◆ **PROBLEM TO WORK ON**: Transcribe the full listing so that each line reads as it does in the original.

◆ **DATA TO USE**:
════════════════════

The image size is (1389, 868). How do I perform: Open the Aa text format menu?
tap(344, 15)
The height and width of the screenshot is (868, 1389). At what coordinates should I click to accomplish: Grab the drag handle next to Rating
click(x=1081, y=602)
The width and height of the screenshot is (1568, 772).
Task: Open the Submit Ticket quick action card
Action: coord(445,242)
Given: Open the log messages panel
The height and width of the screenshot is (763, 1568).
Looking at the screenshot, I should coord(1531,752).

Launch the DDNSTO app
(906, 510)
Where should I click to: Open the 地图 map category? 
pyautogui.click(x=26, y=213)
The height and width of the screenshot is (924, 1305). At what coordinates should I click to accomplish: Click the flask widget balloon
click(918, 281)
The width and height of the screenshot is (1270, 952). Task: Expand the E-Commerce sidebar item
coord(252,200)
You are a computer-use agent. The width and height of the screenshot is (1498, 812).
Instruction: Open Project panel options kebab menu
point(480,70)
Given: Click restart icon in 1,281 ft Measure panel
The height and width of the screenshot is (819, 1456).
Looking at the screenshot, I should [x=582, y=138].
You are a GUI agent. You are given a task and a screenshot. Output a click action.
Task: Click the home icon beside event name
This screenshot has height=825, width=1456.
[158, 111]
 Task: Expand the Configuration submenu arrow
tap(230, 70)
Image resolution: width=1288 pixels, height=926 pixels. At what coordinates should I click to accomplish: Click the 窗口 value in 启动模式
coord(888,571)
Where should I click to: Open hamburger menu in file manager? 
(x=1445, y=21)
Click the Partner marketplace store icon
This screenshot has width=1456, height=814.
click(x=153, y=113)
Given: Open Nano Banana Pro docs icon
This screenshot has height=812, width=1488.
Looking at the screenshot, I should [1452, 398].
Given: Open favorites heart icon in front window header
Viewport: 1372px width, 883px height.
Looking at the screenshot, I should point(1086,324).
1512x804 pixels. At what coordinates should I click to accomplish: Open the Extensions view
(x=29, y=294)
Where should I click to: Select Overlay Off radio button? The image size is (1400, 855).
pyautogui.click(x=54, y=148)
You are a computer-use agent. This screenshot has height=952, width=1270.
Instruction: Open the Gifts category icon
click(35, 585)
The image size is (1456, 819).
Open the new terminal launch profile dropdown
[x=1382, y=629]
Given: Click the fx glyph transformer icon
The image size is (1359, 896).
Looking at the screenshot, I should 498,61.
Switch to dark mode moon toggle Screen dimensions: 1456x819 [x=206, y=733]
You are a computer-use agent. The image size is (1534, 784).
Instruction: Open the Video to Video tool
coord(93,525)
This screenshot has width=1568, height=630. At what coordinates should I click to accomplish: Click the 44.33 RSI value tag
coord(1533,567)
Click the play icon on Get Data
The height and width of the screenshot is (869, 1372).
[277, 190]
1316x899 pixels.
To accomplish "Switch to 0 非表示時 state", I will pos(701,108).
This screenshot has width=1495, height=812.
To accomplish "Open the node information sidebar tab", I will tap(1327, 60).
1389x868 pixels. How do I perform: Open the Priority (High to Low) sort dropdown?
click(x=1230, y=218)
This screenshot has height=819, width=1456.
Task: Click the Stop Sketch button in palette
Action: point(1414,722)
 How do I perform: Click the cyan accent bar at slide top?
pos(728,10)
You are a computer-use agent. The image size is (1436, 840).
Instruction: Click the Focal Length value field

════════════════════

◆ **EXERCISE RESPONSE**:
The image size is (1389, 868). How do I perform: Open the Aa text format menu?
tap(344, 15)
The height and width of the screenshot is (868, 1389). At what coordinates should I click to accomplish: Grab the drag handle next to Rating
click(x=1081, y=602)
The width and height of the screenshot is (1568, 772).
Task: Open the Submit Ticket quick action card
Action: coord(445,242)
Given: Open the log messages panel
The height and width of the screenshot is (763, 1568).
Looking at the screenshot, I should coord(1531,752).

Launch the DDNSTO app
(906, 510)
Where should I click to: Open the 地图 map category? 
pyautogui.click(x=26, y=213)
The height and width of the screenshot is (924, 1305). At what coordinates should I click to accomplish: Click the flask widget balloon
click(918, 281)
The width and height of the screenshot is (1270, 952). Task: Expand the E-Commerce sidebar item
coord(252,200)
You are a computer-use agent. The width and height of the screenshot is (1498, 812).
Instruction: Open Project panel options kebab menu
point(480,70)
Given: Click restart icon in 1,281 ft Measure panel
The height and width of the screenshot is (819, 1456).
Looking at the screenshot, I should [x=582, y=138].
You are a GUI agent. You are given a task and a screenshot. Output a click action.
Task: Click the home icon beside event name
This screenshot has height=825, width=1456.
[158, 111]
 Task: Expand the Configuration submenu arrow
tap(230, 70)
Image resolution: width=1288 pixels, height=926 pixels. At what coordinates should I click to accomplish: Click the 窗口 value in 启动模式
coord(888,571)
Where should I click to: Open hamburger menu in file manager? 
(x=1445, y=21)
Click the Partner marketplace store icon
This screenshot has width=1456, height=814.
click(x=153, y=113)
Given: Open Nano Banana Pro docs icon
This screenshot has height=812, width=1488.
Looking at the screenshot, I should [1452, 398].
Given: Open favorites heart icon in front window header
Viewport: 1372px width, 883px height.
Looking at the screenshot, I should point(1086,324).
1512x804 pixels. At what coordinates should I click to accomplish: Open the Extensions view
(x=29, y=294)
Where should I click to: Select Overlay Off radio button? The image size is (1400, 855).
pyautogui.click(x=54, y=148)
You are a computer-use agent. This screenshot has height=952, width=1270.
Instruction: Open the Gifts category icon
click(35, 585)
The image size is (1456, 819).
Open the new terminal launch profile dropdown
[x=1382, y=629]
Given: Click the fx glyph transformer icon
The image size is (1359, 896).
Looking at the screenshot, I should 498,61.
Switch to dark mode moon toggle Screen dimensions: 1456x819 [x=206, y=733]
You are a computer-use agent. The image size is (1534, 784).
Instruction: Open the Video to Video tool
coord(93,525)
This screenshot has width=1568, height=630. At what coordinates should I click to accomplish: Click the 44.33 RSI value tag
coord(1533,567)
Click the play icon on Get Data
The height and width of the screenshot is (869, 1372).
[277, 190]
1316x899 pixels.
To accomplish "Switch to 0 非表示時 state", I will pos(701,108).
This screenshot has width=1495, height=812.
To accomplish "Open the node information sidebar tab", I will tap(1327, 60).
1389x868 pixels. How do I perform: Open the Priority (High to Low) sort dropdown?
click(x=1230, y=218)
This screenshot has height=819, width=1456.
Task: Click the Stop Sketch button in palette
Action: point(1414,722)
 How do I perform: Click the cyan accent bar at slide top?
pos(728,10)
You are a computer-use agent. The image size is (1436, 840).
Instruction: Click the Focal Length value field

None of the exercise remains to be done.